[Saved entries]
_ _ _ _ _
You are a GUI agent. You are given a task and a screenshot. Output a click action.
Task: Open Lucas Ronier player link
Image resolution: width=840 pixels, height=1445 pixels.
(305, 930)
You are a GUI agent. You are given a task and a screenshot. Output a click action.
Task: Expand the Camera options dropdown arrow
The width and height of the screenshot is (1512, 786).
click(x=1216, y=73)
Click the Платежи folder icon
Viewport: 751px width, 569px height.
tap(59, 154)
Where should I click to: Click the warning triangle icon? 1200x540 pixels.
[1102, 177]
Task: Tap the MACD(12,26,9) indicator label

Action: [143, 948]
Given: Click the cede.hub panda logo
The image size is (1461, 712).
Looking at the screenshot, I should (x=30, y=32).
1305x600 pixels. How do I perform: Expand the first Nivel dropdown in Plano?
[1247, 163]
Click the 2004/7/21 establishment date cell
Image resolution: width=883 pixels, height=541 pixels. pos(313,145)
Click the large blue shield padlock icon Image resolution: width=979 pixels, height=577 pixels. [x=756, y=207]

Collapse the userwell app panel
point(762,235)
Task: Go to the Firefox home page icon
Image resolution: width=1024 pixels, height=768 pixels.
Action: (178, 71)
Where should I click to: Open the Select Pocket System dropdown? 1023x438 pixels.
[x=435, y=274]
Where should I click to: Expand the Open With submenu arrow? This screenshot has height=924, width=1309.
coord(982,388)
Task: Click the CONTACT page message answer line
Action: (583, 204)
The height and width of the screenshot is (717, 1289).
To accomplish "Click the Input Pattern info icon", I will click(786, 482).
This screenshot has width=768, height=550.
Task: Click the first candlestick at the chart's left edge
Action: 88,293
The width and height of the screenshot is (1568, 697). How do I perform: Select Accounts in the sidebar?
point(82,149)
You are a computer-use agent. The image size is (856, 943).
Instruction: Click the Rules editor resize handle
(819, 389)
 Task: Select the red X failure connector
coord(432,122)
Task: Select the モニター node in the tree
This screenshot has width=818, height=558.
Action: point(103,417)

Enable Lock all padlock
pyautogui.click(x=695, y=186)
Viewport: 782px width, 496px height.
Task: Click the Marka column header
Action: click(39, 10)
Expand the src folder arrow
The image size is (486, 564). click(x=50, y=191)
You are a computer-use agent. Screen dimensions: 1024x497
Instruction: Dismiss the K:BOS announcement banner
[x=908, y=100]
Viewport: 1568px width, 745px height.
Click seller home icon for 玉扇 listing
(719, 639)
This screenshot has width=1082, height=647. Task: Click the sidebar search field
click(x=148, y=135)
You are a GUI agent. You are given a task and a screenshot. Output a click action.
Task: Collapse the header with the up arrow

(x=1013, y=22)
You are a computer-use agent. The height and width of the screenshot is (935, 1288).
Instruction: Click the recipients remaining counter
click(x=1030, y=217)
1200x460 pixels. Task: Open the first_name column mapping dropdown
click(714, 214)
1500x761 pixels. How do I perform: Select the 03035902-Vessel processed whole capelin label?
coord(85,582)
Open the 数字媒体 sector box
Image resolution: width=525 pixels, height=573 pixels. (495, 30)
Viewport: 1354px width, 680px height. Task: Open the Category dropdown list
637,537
_ _ _ _ _
What you will do:
Look through the entries above and say how many lines contain "computer", giving nothing but the number.

Task response:
3